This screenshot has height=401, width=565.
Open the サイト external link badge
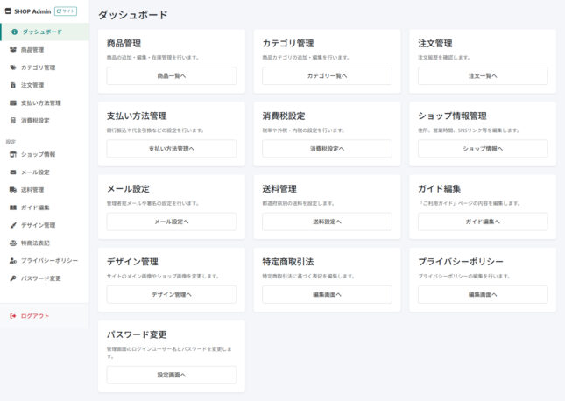click(x=66, y=11)
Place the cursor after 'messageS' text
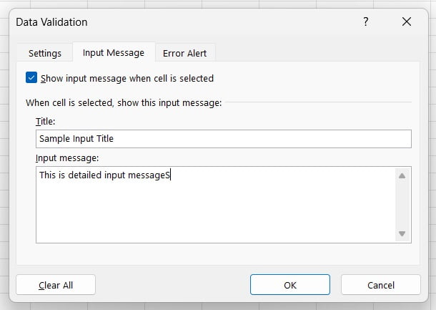The image size is (436, 310). (170, 175)
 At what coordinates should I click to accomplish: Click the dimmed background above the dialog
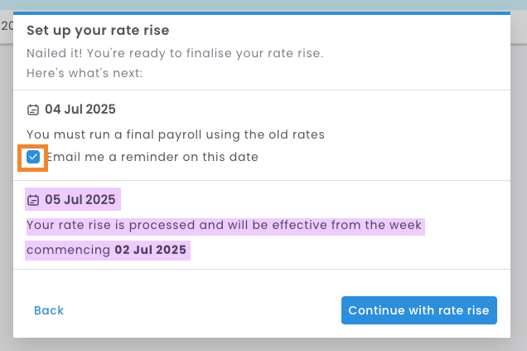tap(262, 5)
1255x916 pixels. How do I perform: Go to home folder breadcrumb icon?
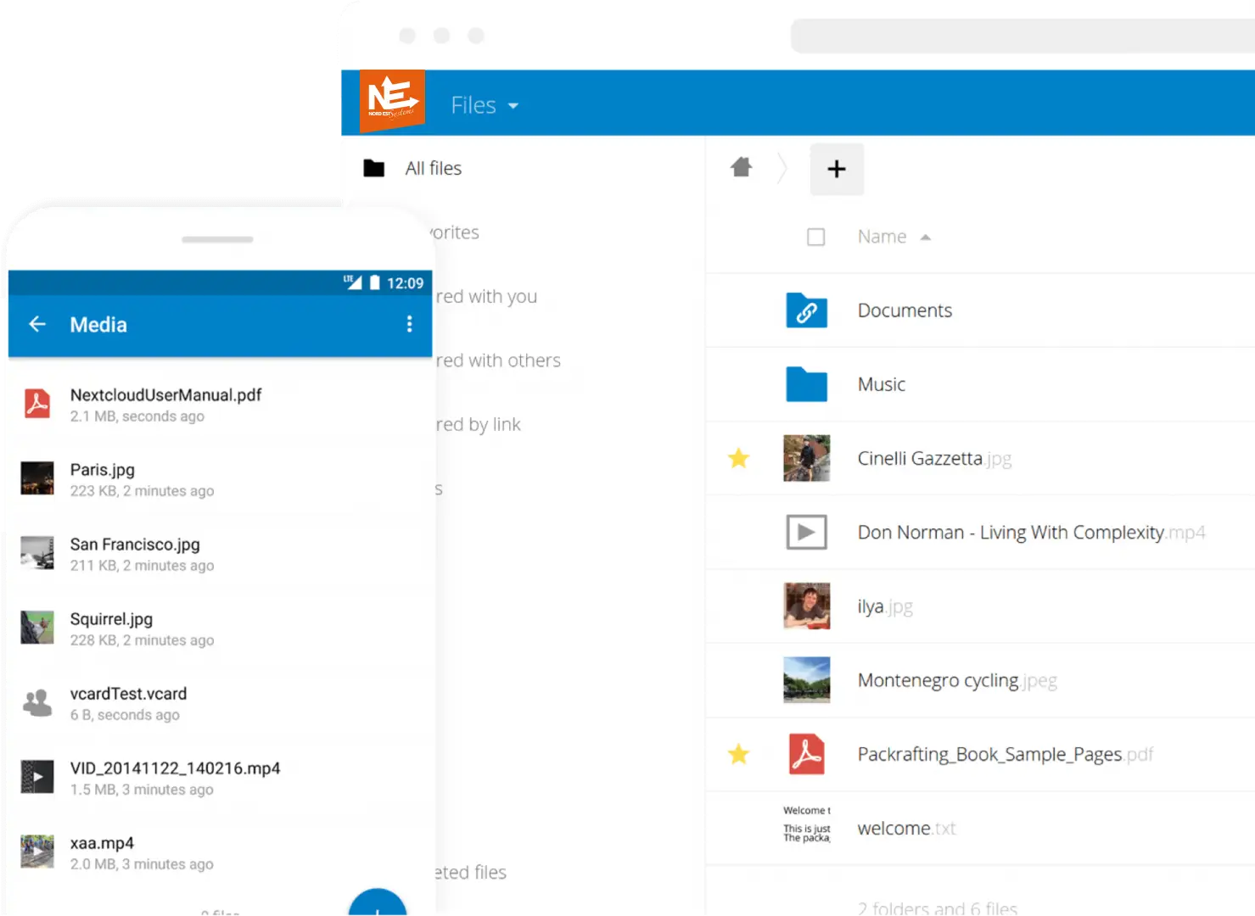click(741, 167)
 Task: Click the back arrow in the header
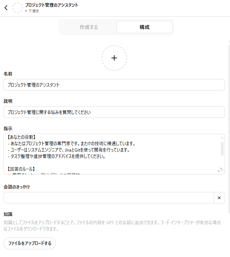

○ ○ ○ ○ ○ ○ ○

→ AIM OF THE TASK
Starting with the line that contains "At what coordinates", repeat each line exactly until the listing ends, including the last one. Leave pictures out.

→ EXERCISE ANSWER
 At what coordinates should I click to accomplish: Click the dimmed background above the dialog
tap(262, 5)
1255x916 pixels. How do I perform: Go to home folder breadcrumb icon?
click(741, 167)
 Task: Click the back arrow in the header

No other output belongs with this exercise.